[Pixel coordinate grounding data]
+-------+

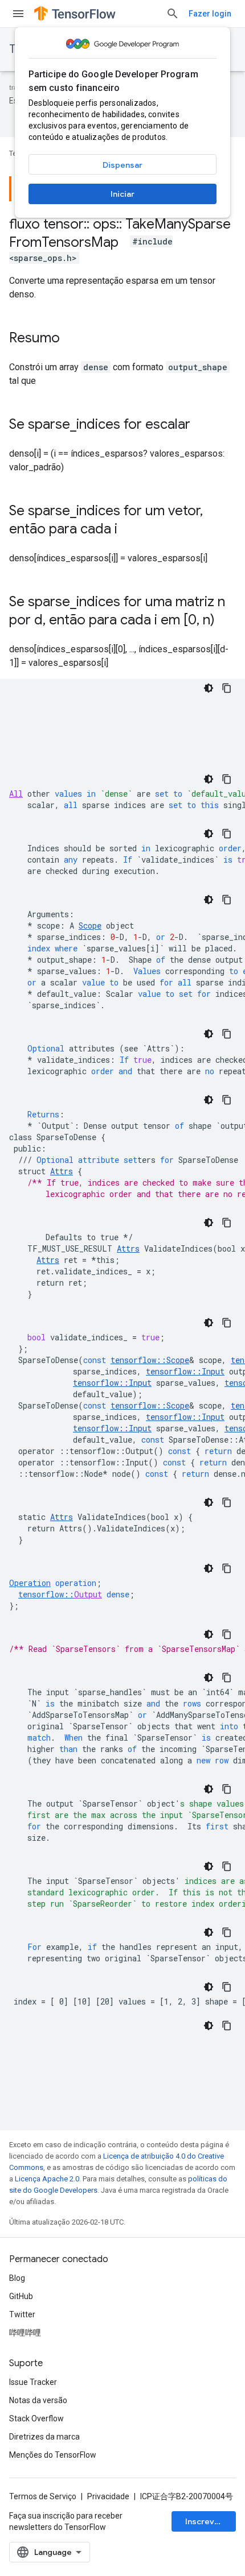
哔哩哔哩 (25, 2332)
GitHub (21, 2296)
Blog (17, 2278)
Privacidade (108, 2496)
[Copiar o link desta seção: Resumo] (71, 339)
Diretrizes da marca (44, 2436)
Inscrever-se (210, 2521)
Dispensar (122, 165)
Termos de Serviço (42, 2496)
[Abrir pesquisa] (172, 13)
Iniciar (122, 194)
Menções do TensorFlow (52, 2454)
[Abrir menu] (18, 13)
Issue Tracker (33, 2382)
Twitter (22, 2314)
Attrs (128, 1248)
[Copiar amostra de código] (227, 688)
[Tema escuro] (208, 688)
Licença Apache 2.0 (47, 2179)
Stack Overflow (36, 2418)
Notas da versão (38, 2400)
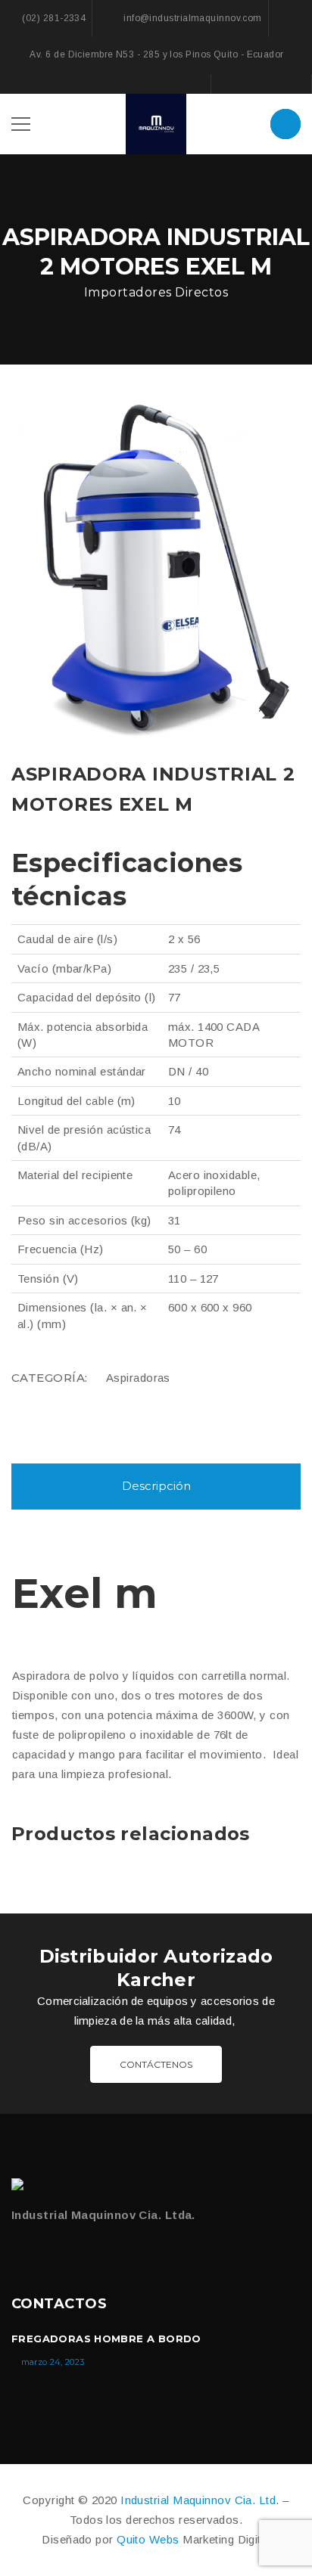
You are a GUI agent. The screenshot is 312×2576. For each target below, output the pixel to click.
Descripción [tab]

+-------+

• [Work required] Within the data above, how many lines contain the word "Copiar"? Write only the number.

• [Solved problem] 2